把两张契书收好,她笑问林如海:“是不是今后即便想站队,咱们也不能同吴贵妃站一处了?”
这事必是常宜人回家,和吴家人商议了做的,不会再有第二个人。但凡吴家对林家还有一分善意,吴家就不会把林家牵扯得这么深。
属于皇子们的夺嫡还没开始,林家就少一条路能走了。
啧。
“倒还不必忧心这个,”林如海笑道,“我还有件事想问夫人的意思。”
“什么事?”江洛问。
“这件事……该不该和玉儿说?”他踌躇。
“说呗!”江洛笑问,“这有什么不能说的?”
“可——”让林如海踌躇的是,“等此事过去,荣国府还要接玉儿,夫人这里——”
原来他担心的是这个。
指了指装地契房契的匣子,江洛笑道:“我收着了好处呢,就不在意别的了。再者赖大媳妇方才不是透出一句,黛玉的二舅母被禁了足?我还和一个禁足的人计较什么。”
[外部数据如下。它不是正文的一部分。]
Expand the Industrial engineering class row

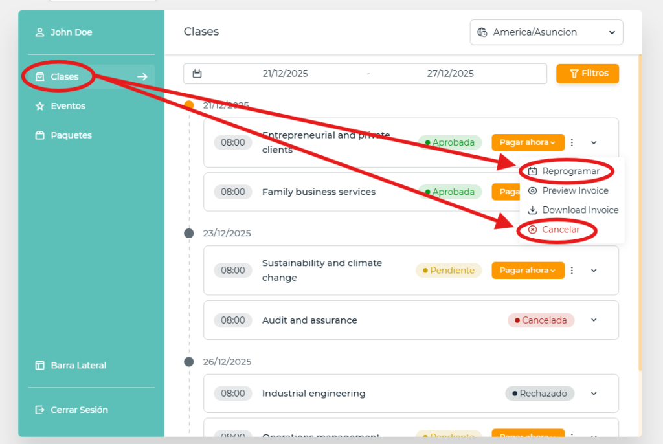[x=594, y=394]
但她好奇:“若宫里真知道了,皇上是只会气贾家,还是会连吴家一起恼上?”
她和沈夫人、刘夫人一致认为,吴家这事做得狠辣有余,周全不足。
王夫人是很离谱丢人,给皇家抹黑,但若没有吴家宣扬,这黑也不为人知啊。
摸着妻子的手,林如海微微一笑:“夫人放心,陛下……会想明白的。”
“明明贤德妃家里都那么丢人了,怎么陛下还是去她那?”春和殿女官之首,五品侍中不解问道。
东宫春和殿,是“后八殿”中位置最好、院落最大的,由吴贵妃领两个女儿独自居住,偏殿不住宫嫔。
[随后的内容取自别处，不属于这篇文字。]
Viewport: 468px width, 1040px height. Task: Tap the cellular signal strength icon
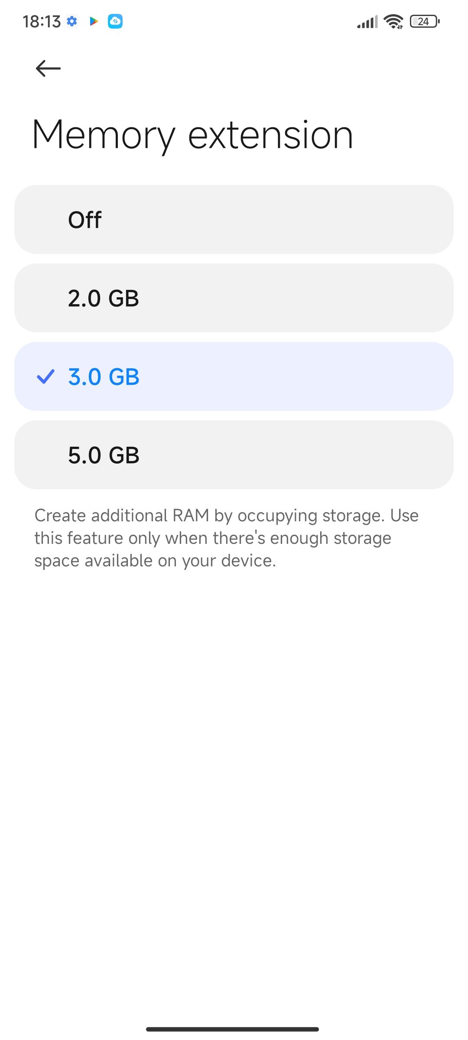(x=367, y=21)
东宫殿阁不多,妃嫔却一夜之间多了八位,单独居住一殿原是陛下盛宠才赐下的恩典。但旁边贤德妃住的翠微殿也是一样只有她自己,这恩典便显得没那么独特动人了。
——这原是吴贵妃近两个月来第二烦恼的事。
第一烦恼的,便是贤德妃分走了她的许多恩宠,让她总是连日见不到陛下。
前几日,家里花了大力气递进来消息,说贤德妃的母亲丢尽了皇家的脸,或许要从此失宠了!
果然陛下又连着来了她这三日,没再去翠微殿,吴贵妃高兴了好几天!
她已经过了三十,本比陛下大一岁……没几年好时光了。不趁容色还在,多挣些恩宠,难道等新人都上来再争?
她还想再生一个孩子,最好再是个皇子。皇后恩宠没她的多还生了两子,她也只有两个儿子两个女儿,将来孩子们大了,上朝办差,多一个兄弟,就是多一份力量啊。
只是陛下分明已经生了贤德妃的气,怎么今日又去?
吴贵妃也想不明白,只能骂:“果然是狐媚子!服侍太后娘娘还不安心……”
侍中是她从娘家带来的贴身侍女,服侍快二十年,知道自家主子最是心性单纯,一心只有陛下,只要陛下肯来,不管陛下做什么,娘娘都是发自真心地觉得好,才多年来盛宠不衰。
娘娘发闷垂泪,她且不再多提,自己苦想了好一会,悄悄出殿,叫小内侍打听,今日是谁来给陛下上课?昨日呢?前日呢?
前日是都察院林御史。昨日是户部谢尚书。今日是吏部白尚书。
若说是林大人劝的陛下……他何必这般做?且又不在今日。谢家与白家,更与荣国公府无关了。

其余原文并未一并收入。